** Directions **
Can you edit the data from the line containing "Given: Click the help icon beside コンテンツタイプ" through the end, inclusive, so that "image size" becomes "screenshot size" and nothing else changes? Omit the pictures from your answer.

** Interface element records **
* * * * * * * * *

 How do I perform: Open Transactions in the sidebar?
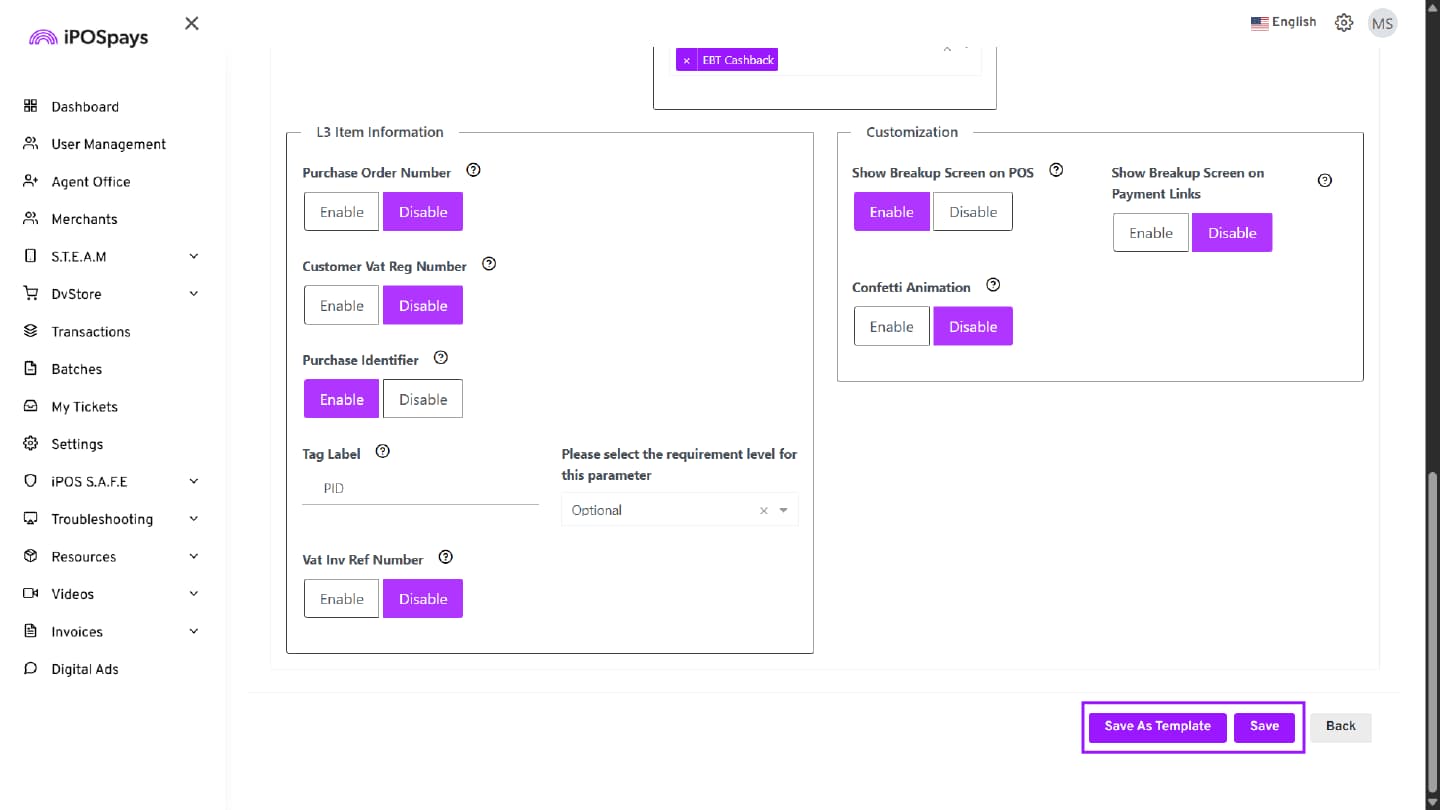91,332
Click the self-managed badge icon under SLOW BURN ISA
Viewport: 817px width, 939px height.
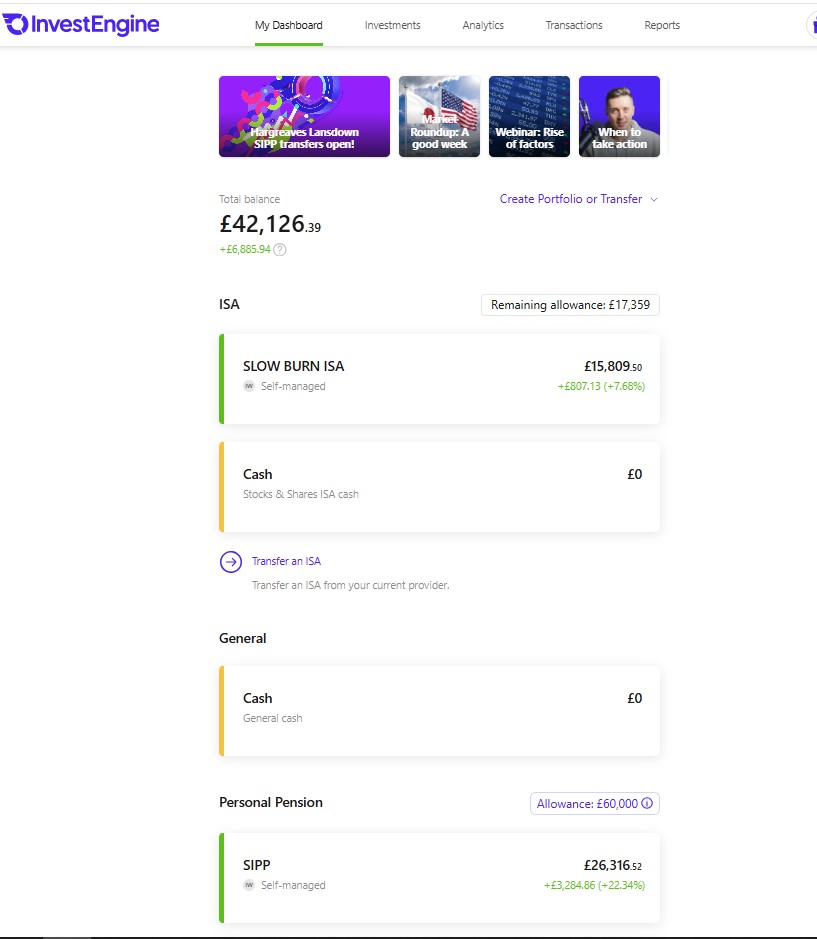[249, 386]
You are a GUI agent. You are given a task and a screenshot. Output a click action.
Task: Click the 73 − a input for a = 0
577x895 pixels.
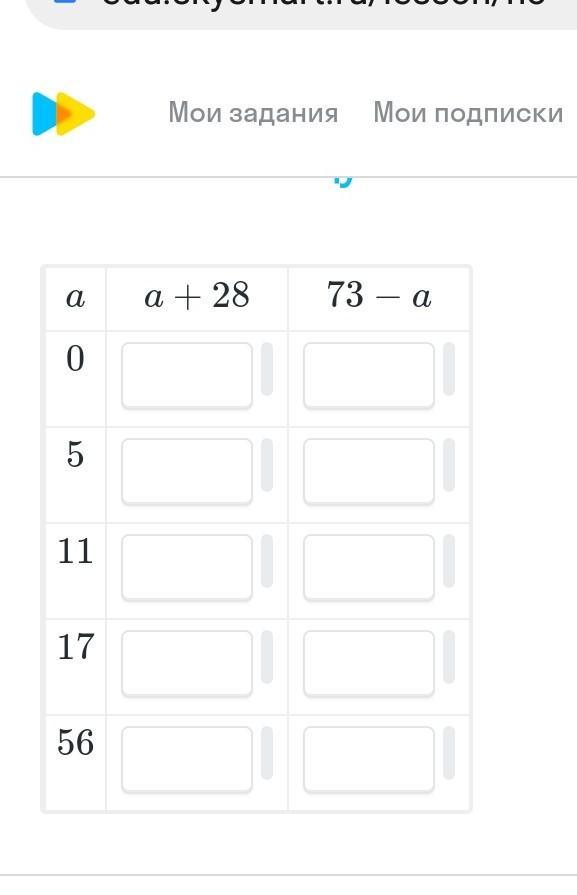click(x=369, y=375)
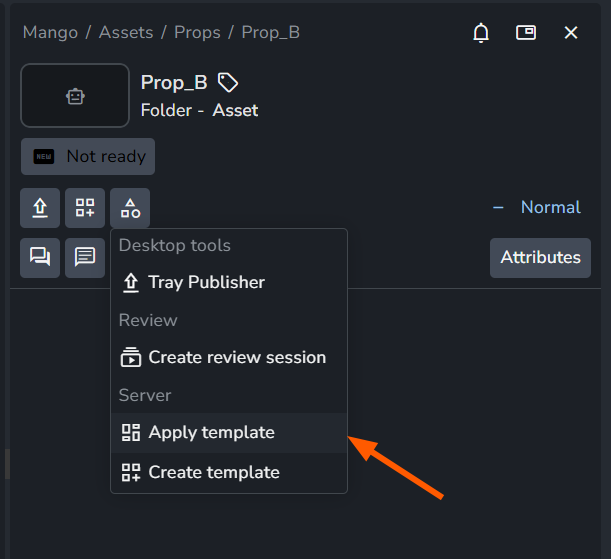Open the Normal priority dropdown
Screen dimensions: 611x559
tap(537, 207)
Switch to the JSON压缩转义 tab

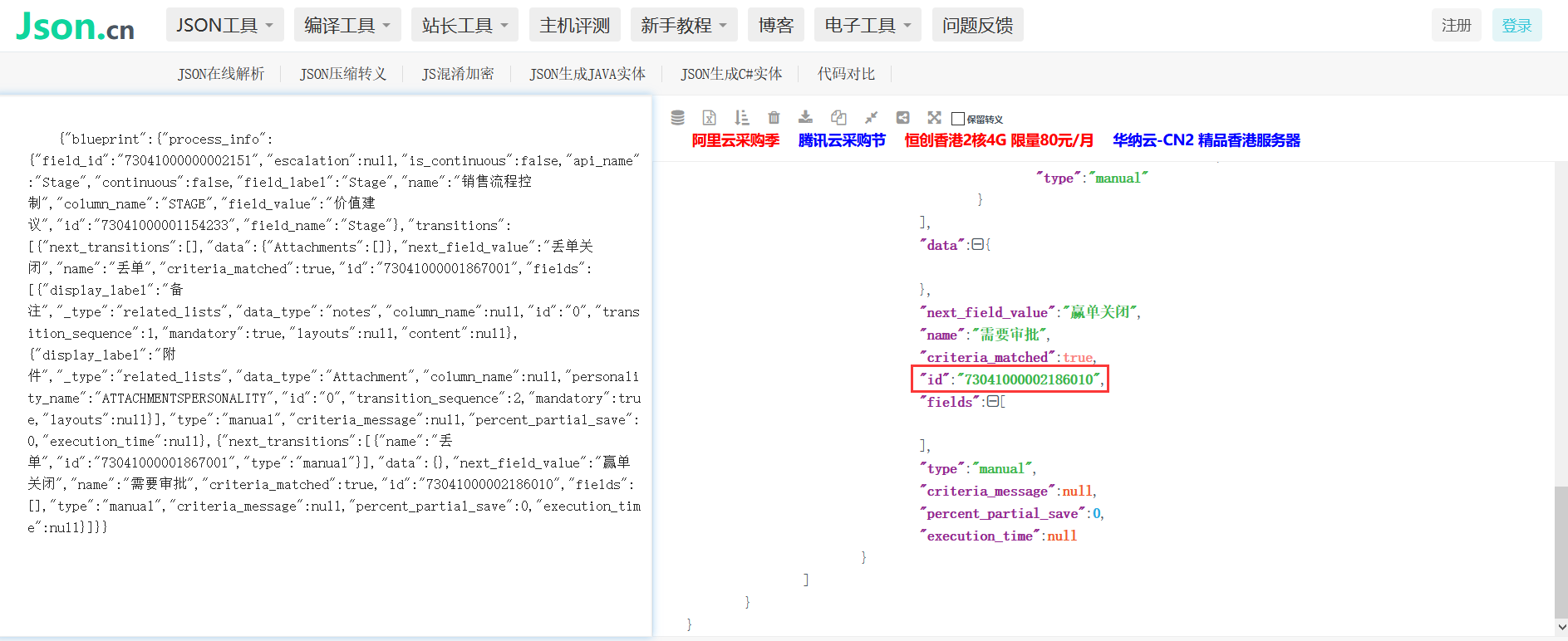[342, 74]
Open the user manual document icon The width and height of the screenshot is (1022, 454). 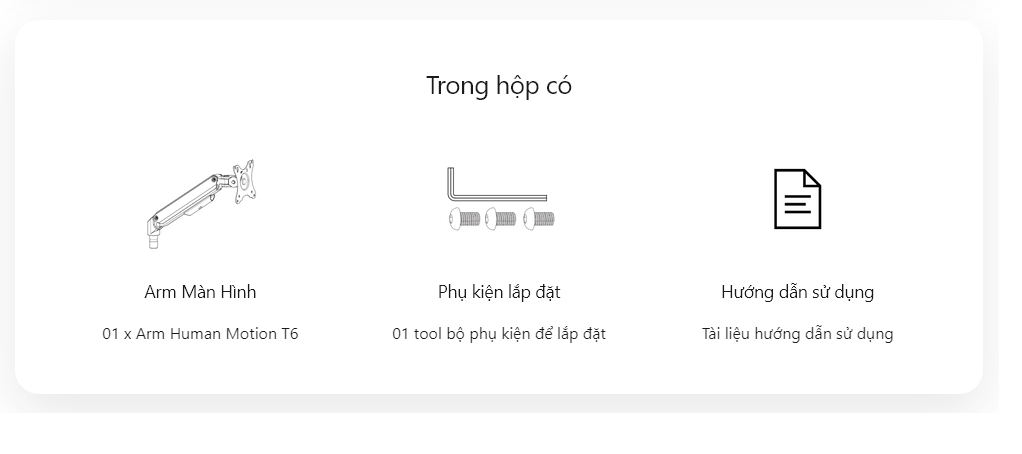coord(797,199)
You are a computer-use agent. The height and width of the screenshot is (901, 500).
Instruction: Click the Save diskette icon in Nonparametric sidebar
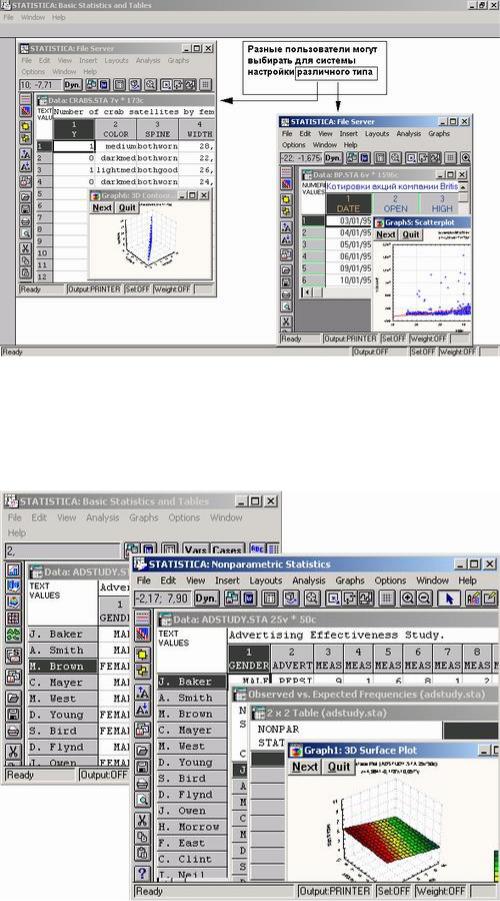[143, 767]
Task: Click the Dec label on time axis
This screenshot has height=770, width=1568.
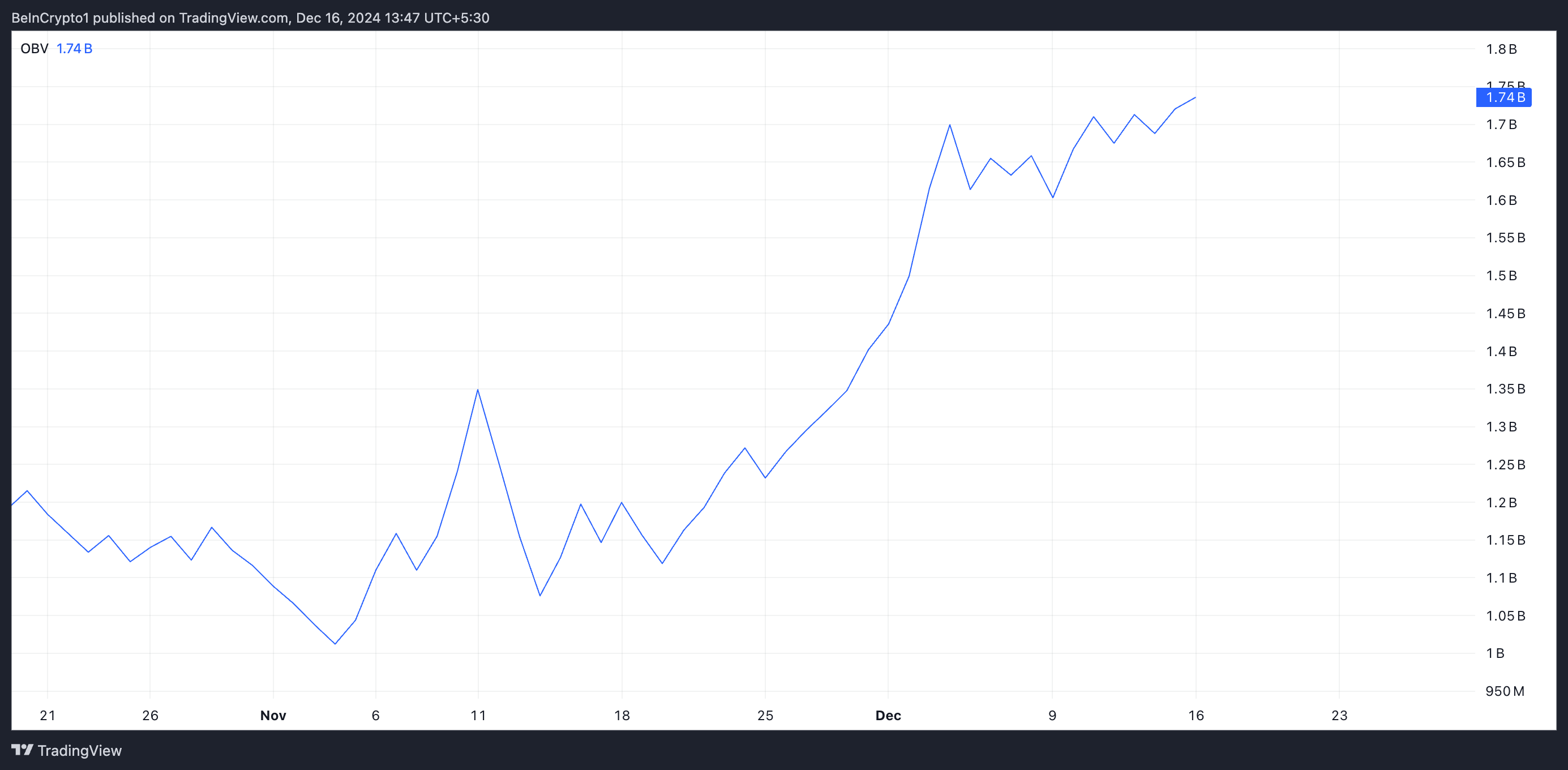Action: pyautogui.click(x=888, y=715)
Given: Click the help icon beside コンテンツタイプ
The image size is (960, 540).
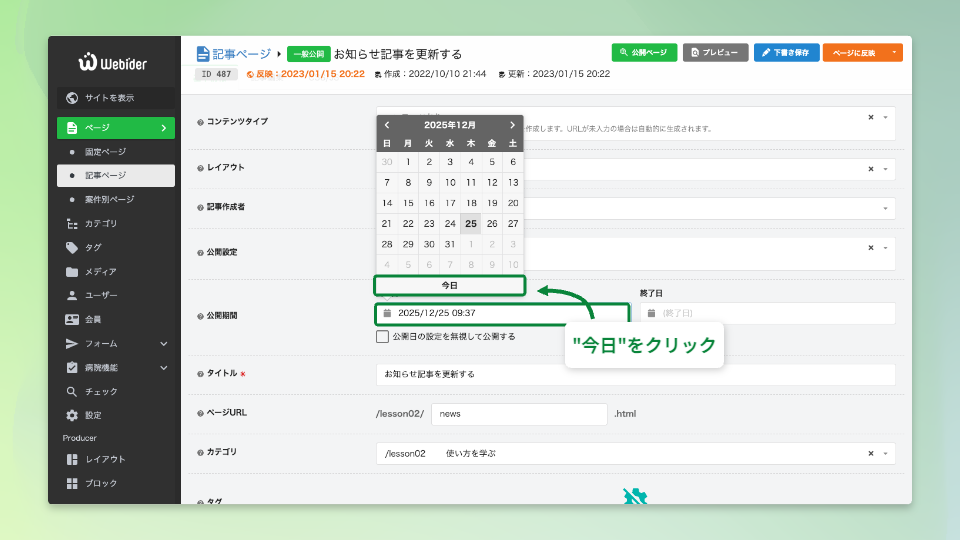Looking at the screenshot, I should coord(200,122).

* * * * * * * * *

** Solution to this problem **
Given: Click the help icon beside コンテンツタイプ
The screenshot size is (960, 540).
Looking at the screenshot, I should coord(200,122).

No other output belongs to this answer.